Breakthroughs in artificial intelligence make the headlines every day; therefore, it is no surprise that the finance industry doesn’t want to stay behind. Machine learning is a programming technique which helps the computer to learn by using its past results to get an improved outcome. The first part of the machine learning algorithm is running the program through training dataset to learn patterns and characteristics of the data for the second part. There, the program is making predictions or actions based on past results on training data.
Especially for trading, the machine learning technique can be used to create quantitative, algorithmic or other data-based trading strategies. This segment of trading could be straightforward if you are provided with the code which you can simply run through your broker software. On the other hand, if you want to build the code which uses machine learning techniques or only adjust it, you’ll need to possess the high-level skill of programming.

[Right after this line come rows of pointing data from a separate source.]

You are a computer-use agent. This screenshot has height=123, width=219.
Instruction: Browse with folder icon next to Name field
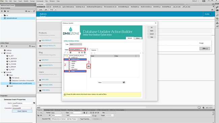pyautogui.click(x=34, y=103)
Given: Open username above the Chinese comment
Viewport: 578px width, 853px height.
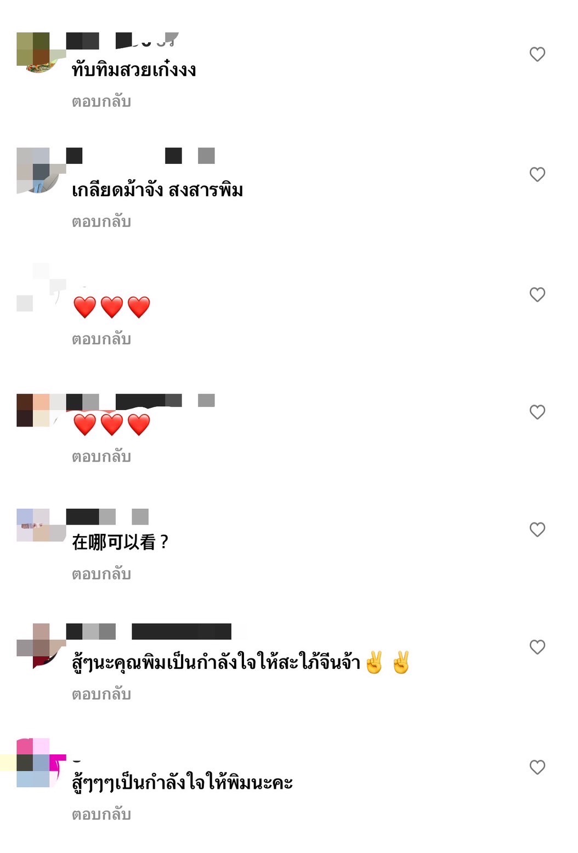Looking at the screenshot, I should pyautogui.click(x=107, y=517).
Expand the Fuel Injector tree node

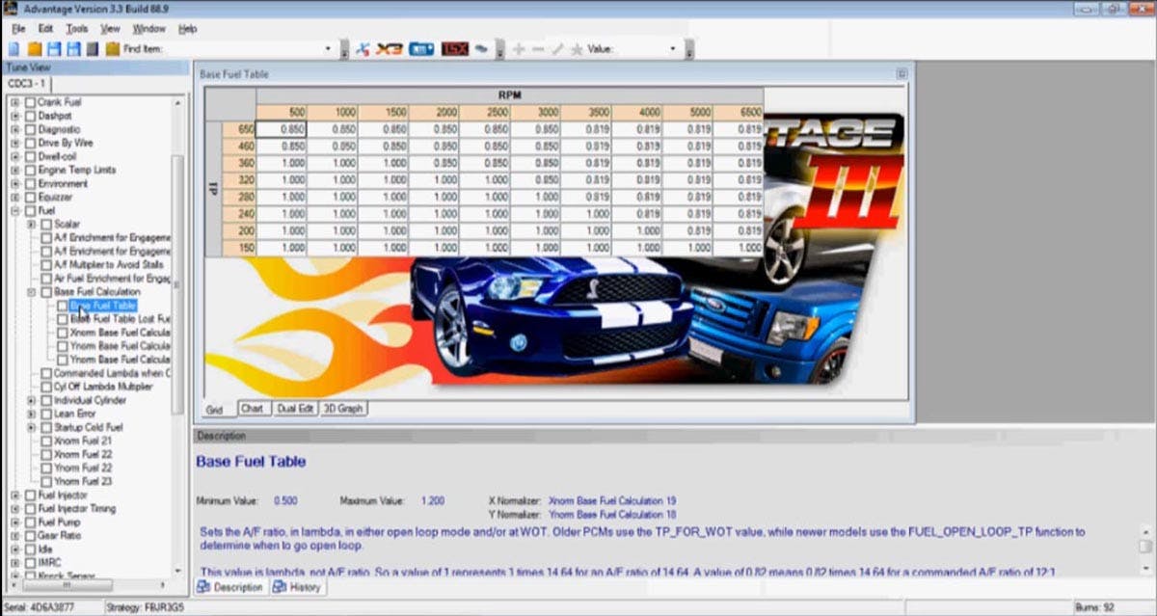click(x=15, y=495)
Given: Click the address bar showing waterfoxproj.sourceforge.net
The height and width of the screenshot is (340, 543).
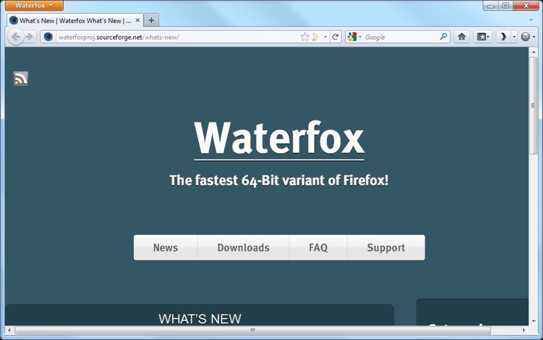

Machine learning methodologies can be used for every asset class. Those methodologies allow creating strategies with better precision of predictions, robustness or also new abilities. Moreover, there is a possibility to build strategies that weren’t able to be made without the abilities of this technique.
Let’s explore some examples. Han and Kong in their paper: The Serial Dependence of the Commodity Futures Returns: A Machine Learning Approach shows how ML methodology can help with selecting only significant predictors which wouldn’t cause overfitting, which is incompatible with out of sample testing. The exact Machine Learning technique, in this case, is LASSO regression which is able to select only essential variables, thus avoiding overfitting and creating meaningful predictions that can be utilized as a base of a profitable trading strategy.
Another example, the research paper that is written by Corbacho, Huerta and Elkan present an enhanced approach of traditional stock-picking anomalies that are based on various technical and fundamental factors that are well-examined in the academic literature. This example uses a nonlinear support vector Machine Learning model to learn the correlations between features, and the profitability of stocks in the training dataset to make and improve out of sample decisions. In this case, it is much more important to choose appropriate training dataset than learning algorithm because each sector could be impacted differently by various fundamental factors which could be misleading in the learning process and ruin the whole strategy. But also, usage of the reduced data set used to train the classiﬁer can improve the resulting performance of the entire strategy. Therefore, training dataset should be based on the quality of the data, not quantity which would lead to redundant computation time.